Le Président de la République vient de livrer un curieux exercice traditionnel des vœux. L’homme moderne a-t-il agrandi le « en même temps » au-delà de l’exercice technique et de cadrage de l’écran.
Citoyen à l’écoute, dans cette période troublée, la forme l’emporta sur un catalogue assez indigeste et criblé d’affirmations péremptoires qui avait du mal à fixer l’attention. C’est, dès lors, une autre impression qui s’imposa. Pourquoi ces changements de plan et de décor ? Pourquoi ce drapeau européen qui subitement disparaît ? Pourquoi le drapeau français lui-même en vint à s’effacer avant la concentration de fin sur le Président lui-même ? Mieux encore, pourquoi cette sorte de neutralisation de l’environnement apparaissant comme désinhibé des contraintes traditionnelles de ces rendez-vous ?
On me rétorquera que ce ne sont que frivolités de détails, un décor. Mais « changer de vie, changer de corps tout est affaire de décor ».
On le sait le sujet est sérieux – des drapeaux. Et la période récente a montré, sans détours, les épidermes qui grattent à l’instant quand ça flotte, sans connaître au gré de quel vent. De l’art et de Christo à un drapeau européen sous l’Arc de Triomphe et à l’envi dans une campagne présidentielle aux accents ambigus d’une assimilation douteuse entre effets normaux de difficultés d’individuation dans une société fragile et, souvent, en déshérence face à un sentiment de déclassement et une question vraie de l’identité, ce qui flotte ne fait pas drapeau !
=====
Travail à faire:
**1)** Dans le texte sur les vœux du Président, quel drapeau disparaît subitement de l'écran ?
**2)** Poursuivez le texte sur les vœux du Président à partir de sa dernière phrase.

Jeu de données:
=====
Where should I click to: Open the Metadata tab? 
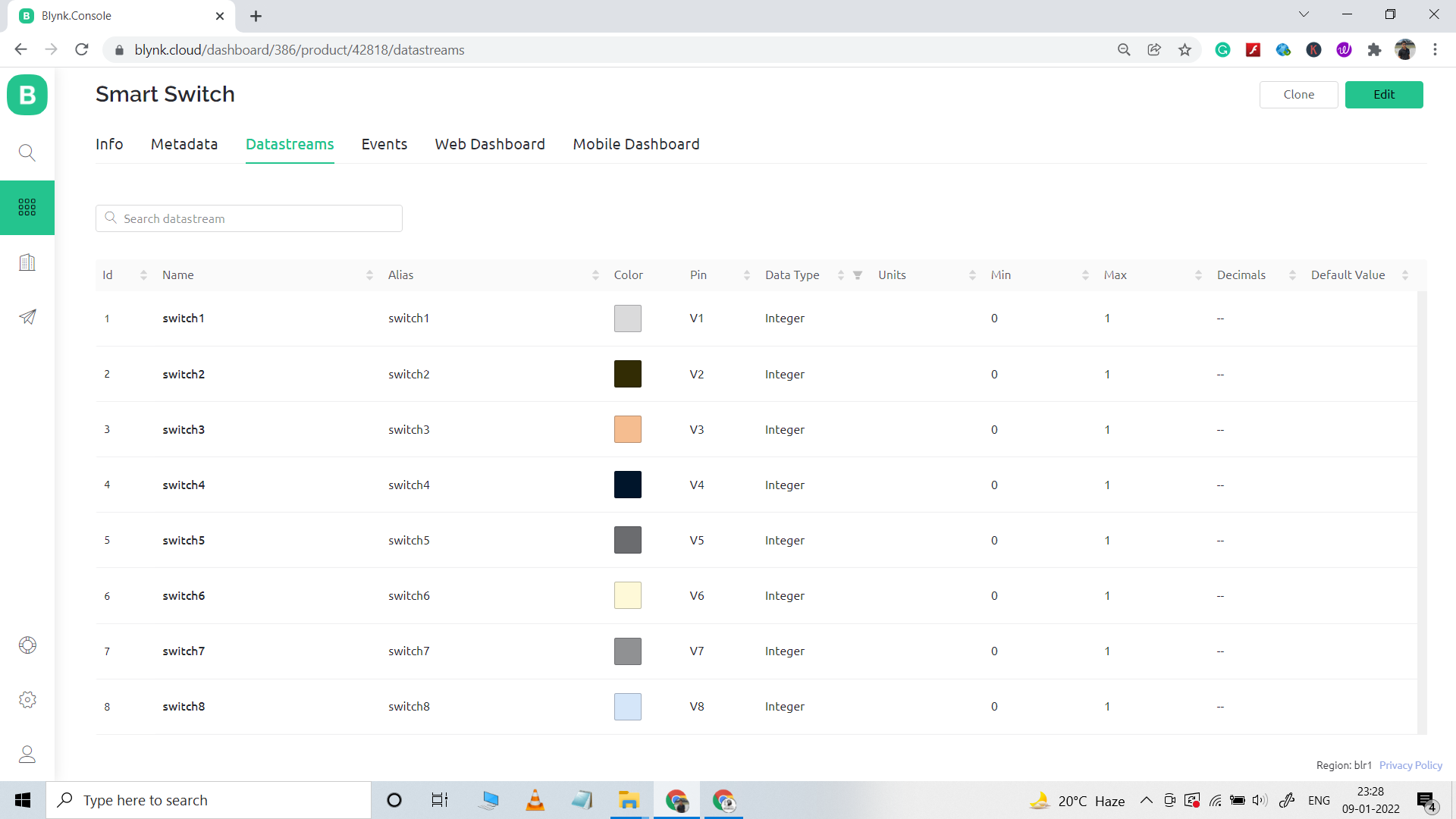[184, 144]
=====
Réponses par consigne:
**1)** Le drapeau européen.

**2)**
Mais restons sur l’exercice. Être Président a ses contraintes pas forcément partagées voire partageables. On le découvre, souvent, en l’exerçant, justement. Il faut donner des gages à l’Europe, aux milieux financiers, prouver sa détermination et sa capacité à exiger de son peuple des sacrifices quand le « quoi qu’il en coûte » et le déroulé des mesures « air bag » promises par le gouvernement nécessitent d’emprunter à des taux qui ne deviennent pas socialement usuraires. Pour autant ces cadrages télévisuels proposant un récit image qui incorporent un instant le drapeau européen pour très vite l’effacer au seul profit du drapeau tricolore ne peuvent manquer de s’interroger. Car il s’agit bien d’un acte volontaire de subvertissement d’une règle installée qui, sous l’égide de Jacques Pilhan, avait amené Jacques Chirac à donner une place attitrée au drapeau étoilée dans les interventions présidentielles.
Pilhan entendait nettoyer l’image car celle-ci doit parler, exprimer directement et symboliquement.
Actons les contraintes de la dette, y fallait-il tant de symbolique ?
S’agirait-il de messages plus politiciens et factuels ? Y fallait-il alors sacrifier autant de symbolique ?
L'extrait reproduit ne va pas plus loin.